Fragmento:
►
José y María son importantes, pero secundarios.
2. Jesús es motivo de desconcierto
y angustia. Lo que Simeón dice de él desconcierta y admira a José y María. Pero
a ésta se le anuncia lo más duro. Cualquier madre desea que su hijo sea querido
y respetado, motivo de alegría para ella. En cambio, Jesús será un personaje
discutido, aceptado por unos, rechazado por otros; y a ella, una espada le
atravesará el alma. Lucas está anticipando lo que será la vida de María, no
sólo en la cruz, sino a lo largo de toda su existencia.
Fiesta de Santa María, Madre de Dios
Hacía el año 500 comenzó a celebrarse en las iglesias orientales una fiesta de Santa María, Madre de Dios. La iglesia católica romana la aceptó, y fijo su celebración el 11 de octubre; en 1970 la trasladó al 1 de enero, para relacionarla más estrictamente con la Navidad y comenzar el año poniéndolo bajo la protección de María. Pero el 1 de enero se cumplen los ocho días desde el nacimiento; por eso el evangelio termina haciendo referencia a la circuncisión de Jesús.
◄
Material proporcionado:
►
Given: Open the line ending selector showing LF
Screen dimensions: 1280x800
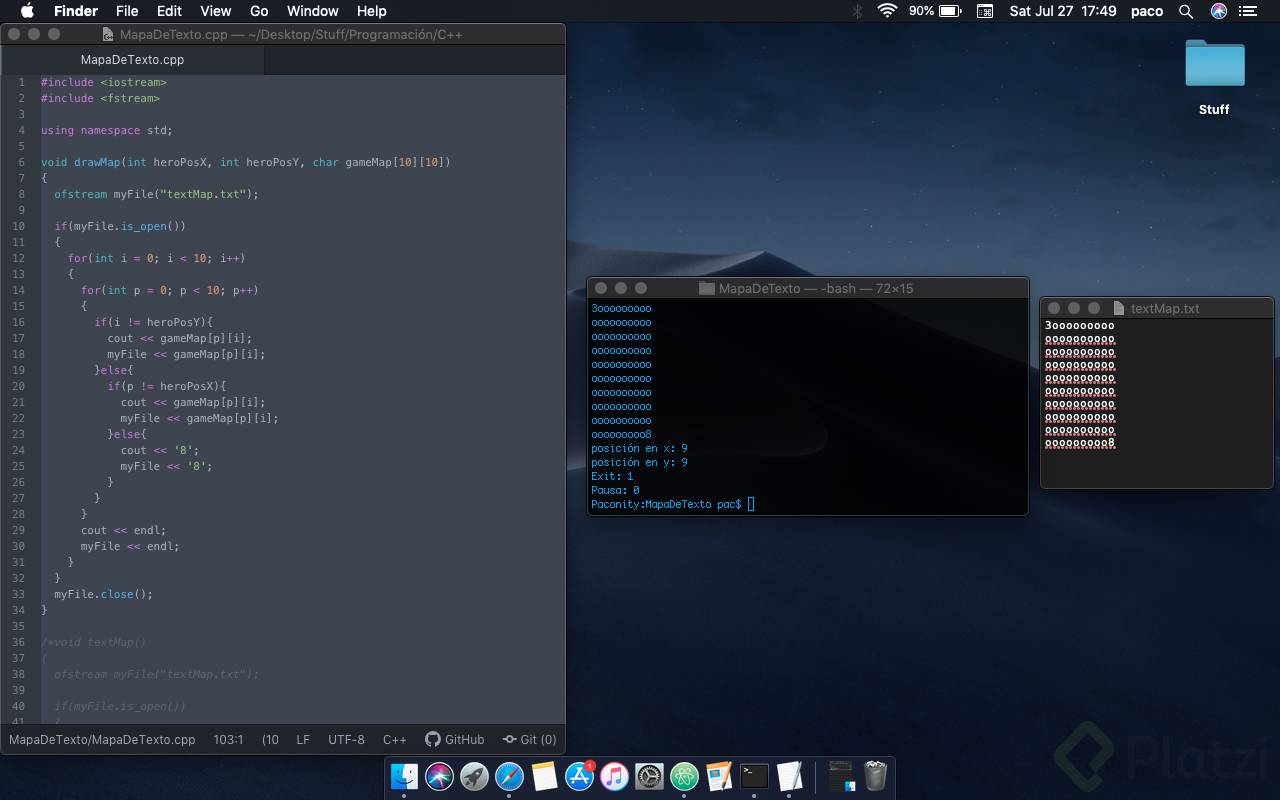Looking at the screenshot, I should coord(303,740).
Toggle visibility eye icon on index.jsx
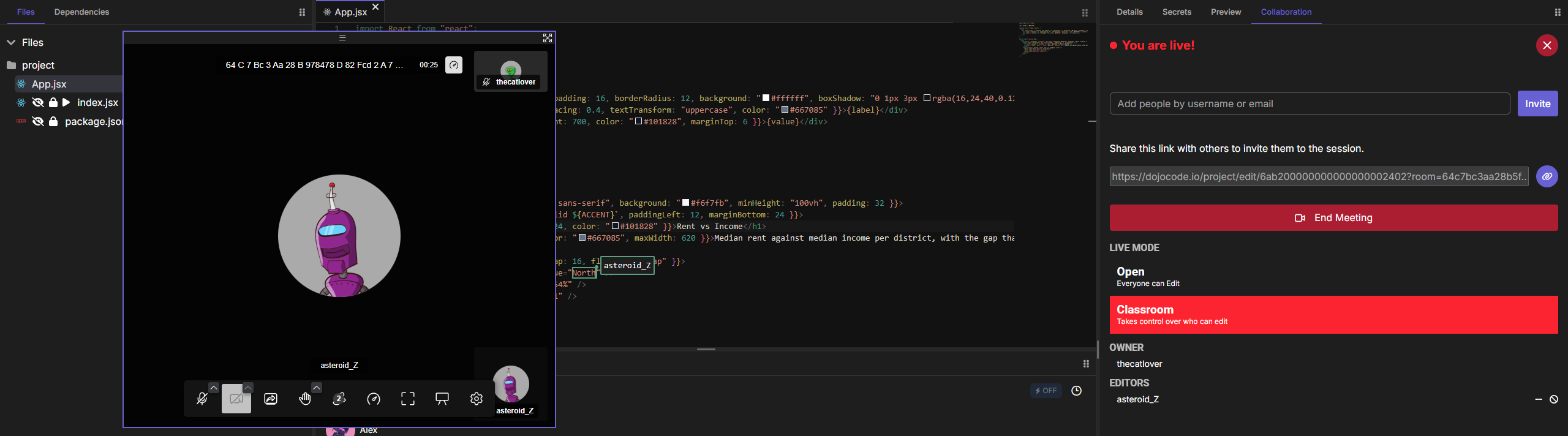Viewport: 1568px width, 436px height. pos(37,103)
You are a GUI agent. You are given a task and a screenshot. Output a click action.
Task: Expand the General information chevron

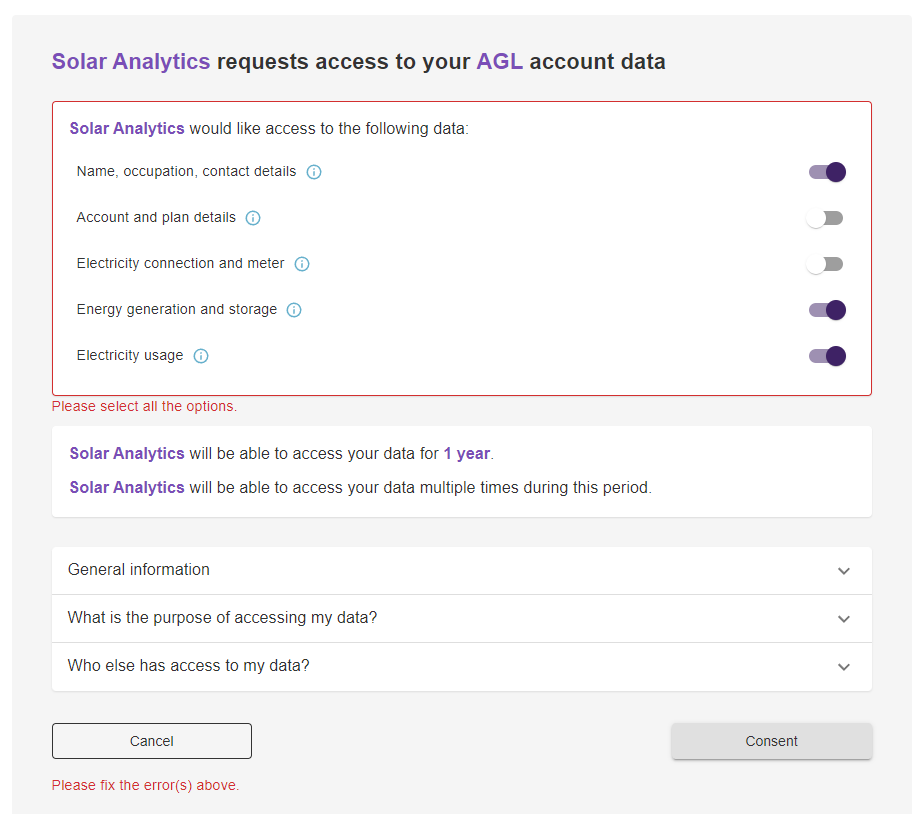pos(843,571)
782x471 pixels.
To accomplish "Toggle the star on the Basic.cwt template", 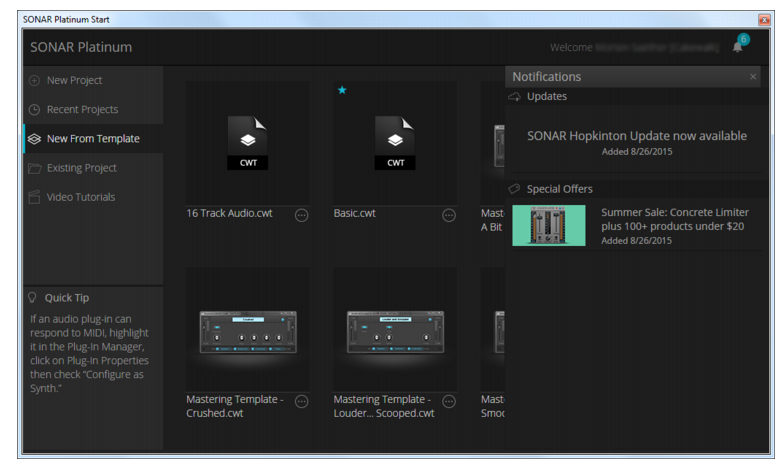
◄
Completa lo siguiente:
#1 Según el fragmento, ¿a qué fecha trasladó la iglesia católica romana en 1970 la fiesta de Santa María, Madre de Dios?
#2 Por favor, reproduce sin cambios el pasaje del fragmento que comienza en las palabras "José y María son" y termina después de "toda su existencia.".

Respuestas completas:
#1 Al 1 de enero.

#2
José y María son importantes, pero secundarios.
2. Jesús es motivo de desconcierto
y angustia. Lo que Simeón dice de él desconcierta y admira a José y María. Pero
a ésta se le anuncia lo más duro. Cualquier madre desea que su hijo sea querido
y respetado, motivo de alegría para ella. En cambio, Jesús será un personaje
discutido, aceptado por unos, rechazado por otros; y a ella, una espada le
atravesará el alma. Lucas está anticipando lo que será la vida de María, no
sólo en la cruz, sino a lo largo de toda su existencia.